So, ρ₁A₁V₁ = ρ₂A₂V₂ ………………….(*)

Equation * applicable to the compressible as well as incompressible fluid.

If the fluid is in- a pipe compressible, then ρ ₁ = ρ ₂, and continuity reduces to A₁V₁ = A₂V₂

VORTEX FLOW

Vortex flow is defined as the flow of a fluid along a curved path or the flow of a rotating mass of fluid is known a ‘Vortex Flow’. The vortex flow is of two types, namely:

1. Forced vortex flow: Forced vortex flow is defined as that type of vortex flow in which some external torque is required to rotate the fluid mass. The fluid mass in this type of flow, rotates at constant angular velocity, ω. The tangential velocity of any fluid particle is given by v= ω x r.

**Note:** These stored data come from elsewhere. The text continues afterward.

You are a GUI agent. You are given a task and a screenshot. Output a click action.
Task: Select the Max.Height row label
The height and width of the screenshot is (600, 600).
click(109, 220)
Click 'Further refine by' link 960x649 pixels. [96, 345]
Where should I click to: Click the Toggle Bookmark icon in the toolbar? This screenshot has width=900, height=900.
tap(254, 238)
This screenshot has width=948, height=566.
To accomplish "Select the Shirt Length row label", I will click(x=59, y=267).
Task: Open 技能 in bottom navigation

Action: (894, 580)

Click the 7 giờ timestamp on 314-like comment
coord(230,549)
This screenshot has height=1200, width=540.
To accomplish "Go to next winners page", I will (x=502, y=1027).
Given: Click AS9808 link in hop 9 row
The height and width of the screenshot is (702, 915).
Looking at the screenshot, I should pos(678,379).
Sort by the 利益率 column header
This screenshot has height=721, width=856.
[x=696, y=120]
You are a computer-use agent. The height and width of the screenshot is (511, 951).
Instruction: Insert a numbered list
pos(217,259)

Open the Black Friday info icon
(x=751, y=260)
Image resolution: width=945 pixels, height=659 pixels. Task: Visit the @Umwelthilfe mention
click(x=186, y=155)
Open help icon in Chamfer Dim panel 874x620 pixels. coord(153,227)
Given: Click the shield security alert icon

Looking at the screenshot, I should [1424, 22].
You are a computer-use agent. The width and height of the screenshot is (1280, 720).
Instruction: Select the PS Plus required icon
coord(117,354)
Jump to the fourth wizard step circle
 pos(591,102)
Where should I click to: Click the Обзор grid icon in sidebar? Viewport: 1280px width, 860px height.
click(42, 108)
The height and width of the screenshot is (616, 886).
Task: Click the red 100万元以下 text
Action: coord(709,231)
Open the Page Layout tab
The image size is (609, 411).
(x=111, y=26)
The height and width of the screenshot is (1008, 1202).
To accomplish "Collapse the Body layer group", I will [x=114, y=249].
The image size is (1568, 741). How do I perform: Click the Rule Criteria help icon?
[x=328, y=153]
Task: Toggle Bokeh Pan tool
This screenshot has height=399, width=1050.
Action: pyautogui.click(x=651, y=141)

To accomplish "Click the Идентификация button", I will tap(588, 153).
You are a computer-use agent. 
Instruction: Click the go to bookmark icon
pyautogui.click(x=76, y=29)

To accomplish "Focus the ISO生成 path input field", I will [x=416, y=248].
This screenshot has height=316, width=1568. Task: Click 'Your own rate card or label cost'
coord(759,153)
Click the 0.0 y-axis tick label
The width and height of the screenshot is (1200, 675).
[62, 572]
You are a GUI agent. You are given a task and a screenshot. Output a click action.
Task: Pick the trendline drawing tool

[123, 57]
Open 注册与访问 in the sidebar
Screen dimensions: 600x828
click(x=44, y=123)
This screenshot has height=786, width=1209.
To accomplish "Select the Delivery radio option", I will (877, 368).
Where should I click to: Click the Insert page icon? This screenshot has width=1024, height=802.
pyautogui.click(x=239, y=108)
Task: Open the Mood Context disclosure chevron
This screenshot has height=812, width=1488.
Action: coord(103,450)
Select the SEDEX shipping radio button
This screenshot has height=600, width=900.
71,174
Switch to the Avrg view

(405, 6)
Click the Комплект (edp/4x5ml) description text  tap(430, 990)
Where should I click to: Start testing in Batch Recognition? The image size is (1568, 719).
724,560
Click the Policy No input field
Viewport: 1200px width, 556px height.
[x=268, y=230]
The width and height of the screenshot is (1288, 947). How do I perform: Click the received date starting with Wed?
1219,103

e.g., Flow of liquid inside the impeller of a centrifugal pump & through the runner of a turbine.

2. Free vortex flow: When no external torque is required to rotate the fluid mass, that type of flow is called free vortex flow. Thus, the liquid in the case of a free vortex is rotating due to the rotation which is imparted to the fluid previously.
e.g., Flow of liquid through a hole provided at the bottom of a container, Flow of liquid around a circular bend in a pipe, A whirlpool in a river, Flow of fluid in a centrifugal pump casing.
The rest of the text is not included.